In the meantime, Biden's two-day visit to Poland and Latvia was all about providing reassurances that the U.S. commitment to defend its NATO allies is "ironclad."
"Have no doubt: The United States will honor its commitment," Biden said. "We always do."
The vice president said new NATO training and exercises will take place in Poland. At Warsaw's request, the U.S. last week sent some 300 air troops and a dozen F-16 fighters to Poland for joint training in a show of military support for a key ally. Biden also said the U.S. is considering rotating American forces to the Baltic region to conduct ground and naval exercises, plus engage in training missions.
As for Russia's actions in Ukraine, Biden dismissed them as "nothing more than a land grab."
"It's a simple fact that Russia's political and economic isolation will only increase if it continues down this dark path," Biden said, adding that virtually the entire world rejects the referendum in Crimea on Sunday that cleared the way for Russia to absorb it.
The vice president met with leaders of Poland and Estonia in Warsaw on Tuesday and was scheduled to see the leaders of Lithuania and Latvia on Wednesday in the Lithuanian capital of Vilnius. All four nations share borders with Russia and are members of the NATO alliance.

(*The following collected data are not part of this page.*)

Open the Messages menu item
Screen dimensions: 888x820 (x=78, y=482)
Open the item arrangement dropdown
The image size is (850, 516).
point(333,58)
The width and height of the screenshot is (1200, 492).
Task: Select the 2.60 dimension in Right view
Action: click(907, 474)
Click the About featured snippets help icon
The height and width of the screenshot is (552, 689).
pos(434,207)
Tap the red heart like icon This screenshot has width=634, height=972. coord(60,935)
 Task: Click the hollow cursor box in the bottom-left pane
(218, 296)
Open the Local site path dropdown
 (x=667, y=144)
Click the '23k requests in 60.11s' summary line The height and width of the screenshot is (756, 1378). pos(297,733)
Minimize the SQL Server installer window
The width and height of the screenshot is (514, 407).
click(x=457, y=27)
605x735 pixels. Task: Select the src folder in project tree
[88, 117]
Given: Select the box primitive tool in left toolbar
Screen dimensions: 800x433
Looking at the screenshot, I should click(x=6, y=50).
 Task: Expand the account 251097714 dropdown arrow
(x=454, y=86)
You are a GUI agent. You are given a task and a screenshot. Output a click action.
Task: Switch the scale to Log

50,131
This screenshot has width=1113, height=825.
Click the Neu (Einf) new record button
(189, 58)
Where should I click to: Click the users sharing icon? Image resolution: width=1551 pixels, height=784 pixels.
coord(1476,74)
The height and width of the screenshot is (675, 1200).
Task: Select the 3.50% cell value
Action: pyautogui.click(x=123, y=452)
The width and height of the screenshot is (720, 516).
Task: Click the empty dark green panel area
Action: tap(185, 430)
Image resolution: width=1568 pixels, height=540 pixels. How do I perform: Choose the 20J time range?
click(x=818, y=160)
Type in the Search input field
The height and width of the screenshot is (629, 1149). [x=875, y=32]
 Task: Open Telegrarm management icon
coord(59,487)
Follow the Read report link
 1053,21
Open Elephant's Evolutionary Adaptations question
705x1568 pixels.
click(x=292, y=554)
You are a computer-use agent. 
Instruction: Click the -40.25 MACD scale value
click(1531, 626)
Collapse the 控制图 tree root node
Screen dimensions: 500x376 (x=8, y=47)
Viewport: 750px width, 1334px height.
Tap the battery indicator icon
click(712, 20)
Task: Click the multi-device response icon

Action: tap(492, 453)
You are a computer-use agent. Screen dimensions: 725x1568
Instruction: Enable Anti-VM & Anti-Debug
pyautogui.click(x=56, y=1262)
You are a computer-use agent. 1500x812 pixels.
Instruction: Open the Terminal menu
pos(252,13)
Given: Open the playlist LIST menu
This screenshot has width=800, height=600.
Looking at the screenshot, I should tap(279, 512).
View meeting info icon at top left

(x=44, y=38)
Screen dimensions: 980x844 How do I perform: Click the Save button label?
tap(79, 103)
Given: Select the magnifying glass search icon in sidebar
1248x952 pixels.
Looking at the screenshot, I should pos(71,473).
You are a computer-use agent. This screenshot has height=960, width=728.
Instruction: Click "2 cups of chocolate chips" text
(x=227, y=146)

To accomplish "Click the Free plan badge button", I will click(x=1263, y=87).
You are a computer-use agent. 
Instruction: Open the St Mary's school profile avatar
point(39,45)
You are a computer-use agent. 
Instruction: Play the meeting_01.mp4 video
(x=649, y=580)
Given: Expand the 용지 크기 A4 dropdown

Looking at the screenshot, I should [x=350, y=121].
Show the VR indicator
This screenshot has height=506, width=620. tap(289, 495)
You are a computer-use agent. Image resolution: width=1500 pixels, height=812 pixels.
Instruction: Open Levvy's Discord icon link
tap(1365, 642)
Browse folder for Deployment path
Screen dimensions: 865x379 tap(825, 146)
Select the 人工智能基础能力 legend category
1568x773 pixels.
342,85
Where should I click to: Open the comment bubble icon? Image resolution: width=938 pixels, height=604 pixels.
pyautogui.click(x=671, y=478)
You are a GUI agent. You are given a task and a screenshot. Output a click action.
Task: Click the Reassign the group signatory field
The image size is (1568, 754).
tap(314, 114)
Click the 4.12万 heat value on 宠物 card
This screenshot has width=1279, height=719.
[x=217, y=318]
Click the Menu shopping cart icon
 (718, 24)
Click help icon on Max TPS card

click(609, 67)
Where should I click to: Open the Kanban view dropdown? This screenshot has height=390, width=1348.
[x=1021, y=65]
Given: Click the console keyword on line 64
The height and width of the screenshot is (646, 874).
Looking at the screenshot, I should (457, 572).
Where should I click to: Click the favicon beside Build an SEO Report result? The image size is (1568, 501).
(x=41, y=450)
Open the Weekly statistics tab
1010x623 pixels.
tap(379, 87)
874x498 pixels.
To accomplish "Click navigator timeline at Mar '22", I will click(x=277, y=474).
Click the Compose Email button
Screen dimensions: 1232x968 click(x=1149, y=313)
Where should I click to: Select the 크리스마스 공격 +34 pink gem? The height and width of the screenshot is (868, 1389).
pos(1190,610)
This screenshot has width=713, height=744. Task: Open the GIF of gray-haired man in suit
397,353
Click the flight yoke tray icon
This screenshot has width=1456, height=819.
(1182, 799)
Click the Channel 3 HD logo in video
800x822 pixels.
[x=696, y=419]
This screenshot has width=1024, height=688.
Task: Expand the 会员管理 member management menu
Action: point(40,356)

Former Soviet states are among those most concerned that Moscow could be resuming its traditional imperial ambitions. But Ukraine is at greater risk because it lacks membership in NATO and the promise of collective defensive measures that comes with it.
Putin, who is anxious to keep Ukraine from tacking toward the West, offered a reassurance that he had no intention of invading other regions of Ukraine that seemed to carry an undercurrent of a warning with it.